ANAIS DO SIMPÓSIO


Victor Hugo de frente para a ilha assombrada
de Shakespeare

Leda Tenório da Motta
PUC/SP

Acresça-se que o que Madame de Staël denuncia aí como atmosfera francesa constrangedora, o que ela propõe examinar à luz de um parâmetro exterior, nesse trecho suficientemente picante para ilustrar o seu problema com a censura do tio de Luís Napoleão, é tudo aquilo que, na seqüência, este outro excessivo que é Stendhal vai tornar objeto de seu próprio processo. Chamando, por sua vez, essa velha França literária atrapalhada por suas leis da unidade – e mais que isso reacionária, a admitir-se que realismo e classicismo andam juntos – a "sociéte des Bonnes Lettres".

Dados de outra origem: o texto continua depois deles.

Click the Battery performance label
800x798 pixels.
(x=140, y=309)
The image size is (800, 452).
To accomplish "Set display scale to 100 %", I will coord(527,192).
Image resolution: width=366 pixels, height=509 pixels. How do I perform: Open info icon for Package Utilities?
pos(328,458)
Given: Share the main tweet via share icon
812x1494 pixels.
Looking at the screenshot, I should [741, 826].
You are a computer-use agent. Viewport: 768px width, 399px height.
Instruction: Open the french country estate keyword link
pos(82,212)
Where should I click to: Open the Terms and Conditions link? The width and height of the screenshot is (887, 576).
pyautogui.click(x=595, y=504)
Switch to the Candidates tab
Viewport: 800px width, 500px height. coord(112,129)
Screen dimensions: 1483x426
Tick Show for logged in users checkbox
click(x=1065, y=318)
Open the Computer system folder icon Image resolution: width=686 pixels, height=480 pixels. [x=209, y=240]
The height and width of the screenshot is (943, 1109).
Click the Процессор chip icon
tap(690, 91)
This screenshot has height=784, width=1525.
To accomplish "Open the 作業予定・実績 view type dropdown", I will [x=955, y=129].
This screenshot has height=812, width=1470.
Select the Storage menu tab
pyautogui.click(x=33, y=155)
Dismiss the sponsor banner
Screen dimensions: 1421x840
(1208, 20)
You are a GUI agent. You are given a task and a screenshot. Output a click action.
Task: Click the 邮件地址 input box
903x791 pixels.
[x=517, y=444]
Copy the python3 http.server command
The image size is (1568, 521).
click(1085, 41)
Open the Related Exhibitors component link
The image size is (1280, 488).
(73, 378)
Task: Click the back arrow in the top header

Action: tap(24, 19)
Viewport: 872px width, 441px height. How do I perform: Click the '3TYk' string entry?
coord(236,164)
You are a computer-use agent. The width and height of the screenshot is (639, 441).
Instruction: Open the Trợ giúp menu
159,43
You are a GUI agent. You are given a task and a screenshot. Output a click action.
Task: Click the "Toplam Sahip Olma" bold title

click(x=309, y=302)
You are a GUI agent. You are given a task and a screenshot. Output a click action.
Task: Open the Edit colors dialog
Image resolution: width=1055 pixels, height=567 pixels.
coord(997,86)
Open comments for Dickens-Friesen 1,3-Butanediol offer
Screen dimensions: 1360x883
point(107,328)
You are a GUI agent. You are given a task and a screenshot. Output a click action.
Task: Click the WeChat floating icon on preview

De fato, os cultores dos representantes franceses da primeira vanguarda da história da literatura, a romântica, se lembrarão do escândalo que Stendhal leva a peito denunciar nessa pequena brochura revolucionária, por seu turno intitulada Racine e Shakespeare, que tem o efeito de uma bomba, como aconteceria mais tarde com coisas como Cromwell e Hernani. Vale dizer, o gênero de recepção que os franceses ainda reservavam, ainda, na altura dos anos 20 do século das máquinas a vapor, àquele que os do norte já tomavam por um verdadeiro deus, considerando-o como o horizonte além do qual não se pode ver. Ao inventor da vida interior, com tudo que isso comporta de fantasmas, tão mal vistos na dramaturgia francesa sobrevivente à corte de Luís XIV. A recepção que os franceses reservavam ainda, em síntese, ao gênio em si: Shakespeare.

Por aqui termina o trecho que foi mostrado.